Una storia tolmezzina
Un locale che ha visto passare generazioni e che ancora oggi cerca di reinventarsi senza perdere il proprio spirito originale. Attilio ci racconta cosa significa fare comunità dietro a un bancone.
di Caterina Bonanni
e Nikolai Cacitti

Nel centro di Tolmezzo, il Tilly’s Pub è diventato negli anni uno dei luoghi simbolo della socialità cittadina. Nato nei locali del vecchio Tilis, è cresciuto insieme alla comunità, trasformandosi da semplice bar a punto di ritrovo per intere generazioni.
A raccontarne l’evoluzione è Attilio, fondatore e anima del pub.
“Avevo 24 anni: è iniziato tutto per caso”
L’idea di rilevare il locale arriva mentre Attilio lavora già in diversi bar della zona. “La mia titolare mi propose di prendere l’attività. Io risposi: ‘Beh, perché no?’”.
Con la compagna – figlia di baristi come lui – decide di rischiare: un investimento di 40 milioni di lire che, allora, sembrava recuperabile in pochi anni. “I costi erano altri, si poteva fare”.

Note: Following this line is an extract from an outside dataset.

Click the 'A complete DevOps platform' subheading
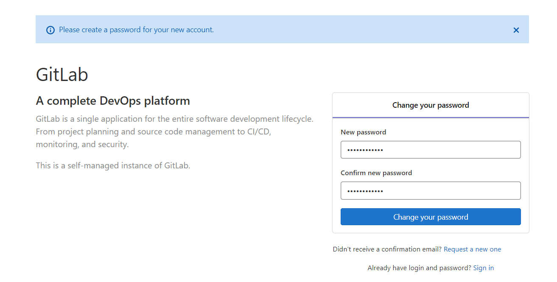This screenshot has width=557, height=282. [113, 101]
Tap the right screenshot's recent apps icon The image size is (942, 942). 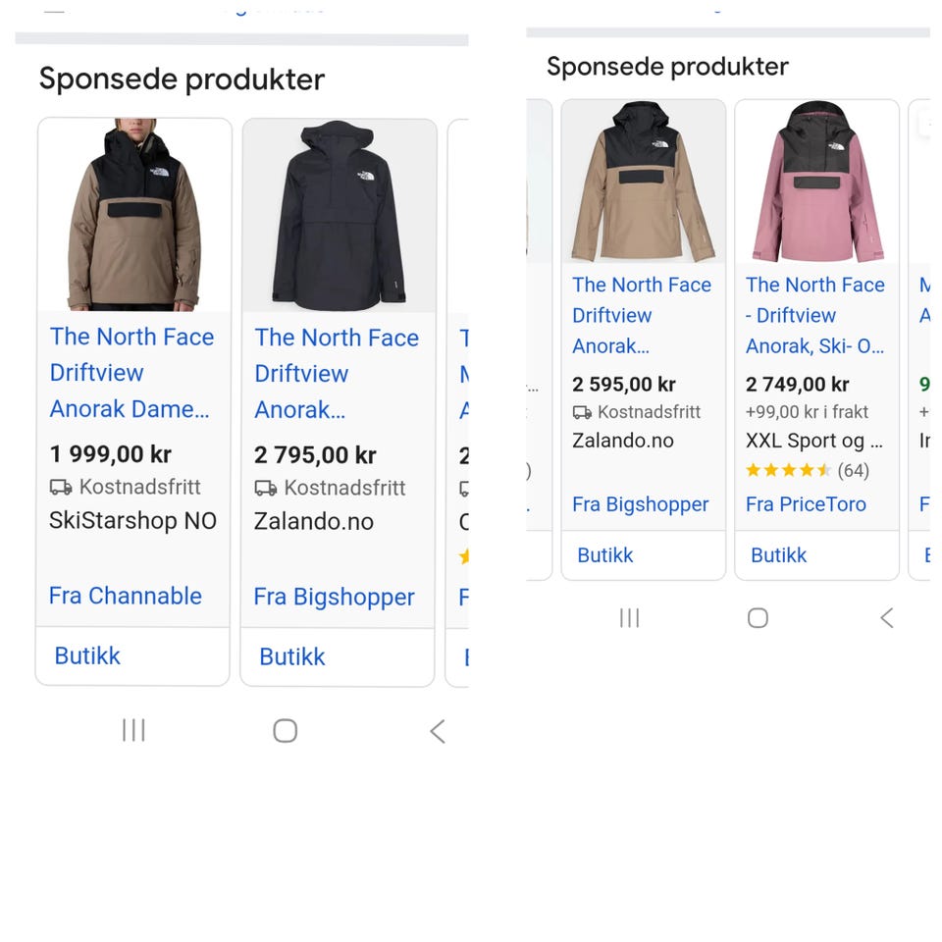(629, 617)
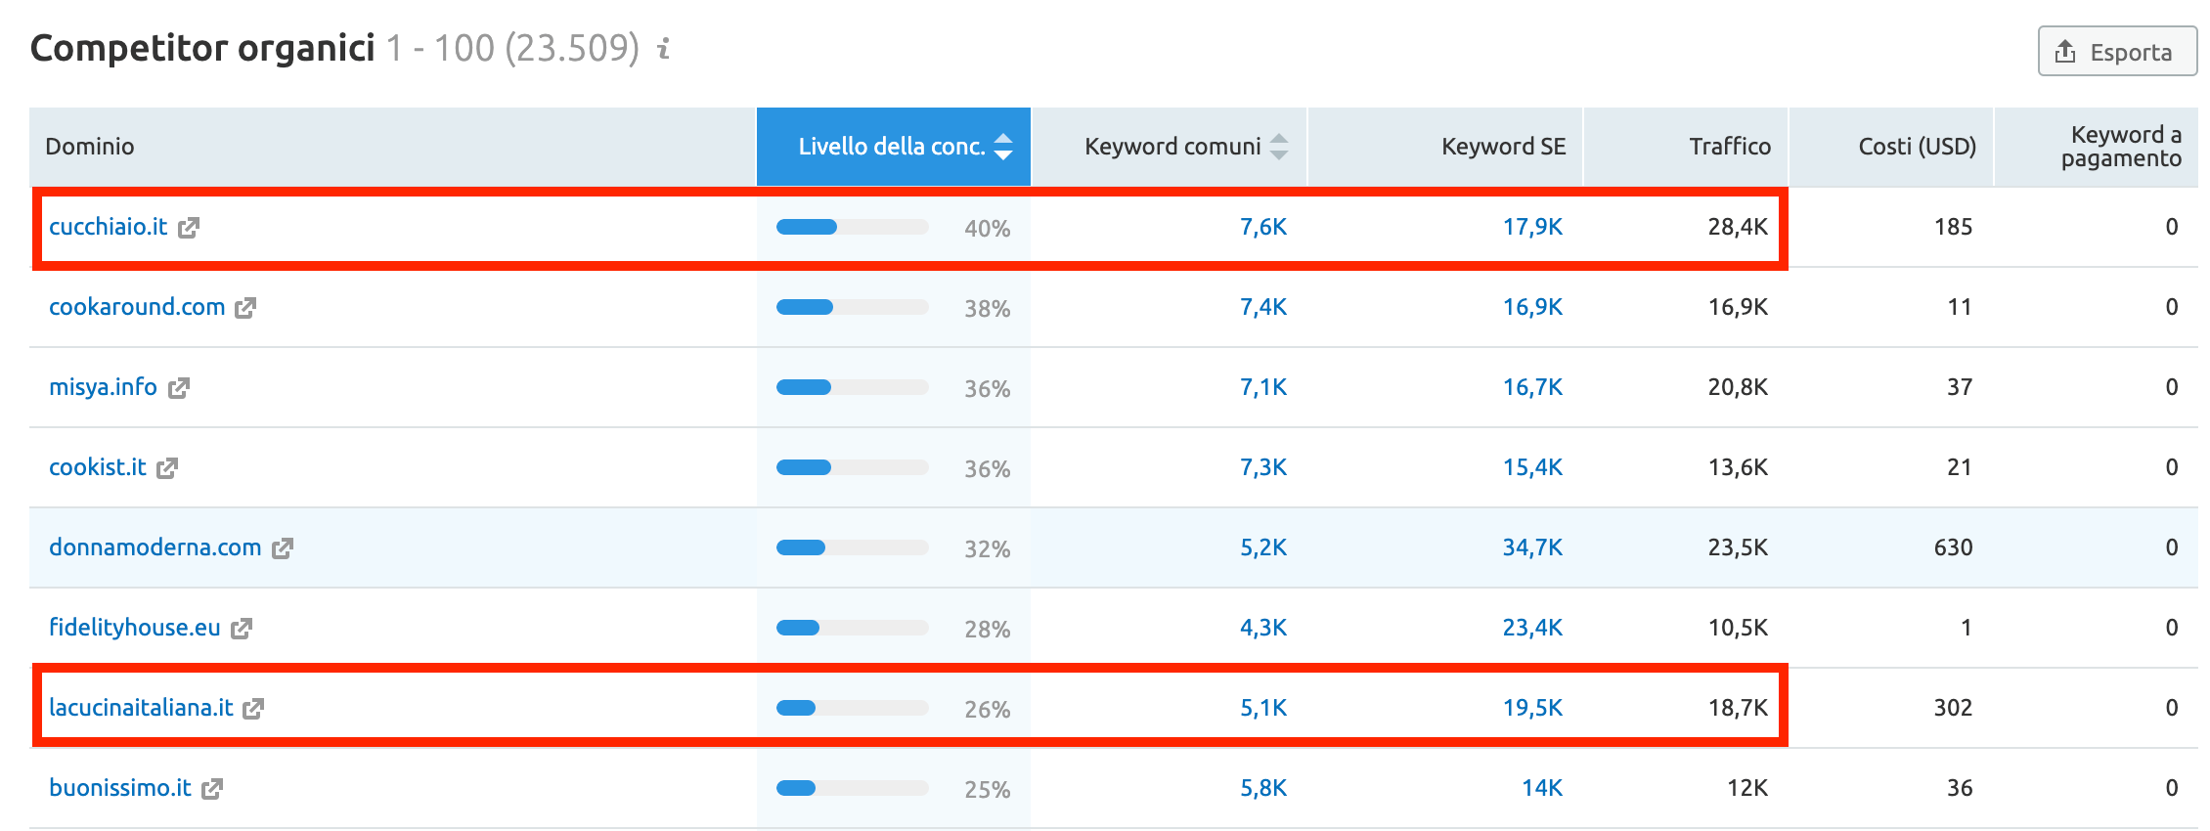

L’avvio è fulmineo: il locale si riempie fin da subito. I turni sono duri – chiusura alle quattro, riapertura alle sette – ma l’energia è tanta. “La gente arrivava di continuo. Abbiamo preso anche un dipendente. Tutto partì rapidissimamente”.
Quando i locali erano motore di socialità
Attilio ricorda un’epoca in cui i bar erano luoghi di aggregazione spontanea. “Facevamo sentire tutti a casa. Non era un lavoro, era stare bene con i ragazzi”.
Gli eventi erano continui: concerti, feste, gite all’Oktoberfest e a Gardaland, perfino discese sullo Zoncolan con mezzi improvvisati – cofani, lavandini montati sugli sci… – esperimento da cui nacque poi l’idea geniale del Crazy Bob.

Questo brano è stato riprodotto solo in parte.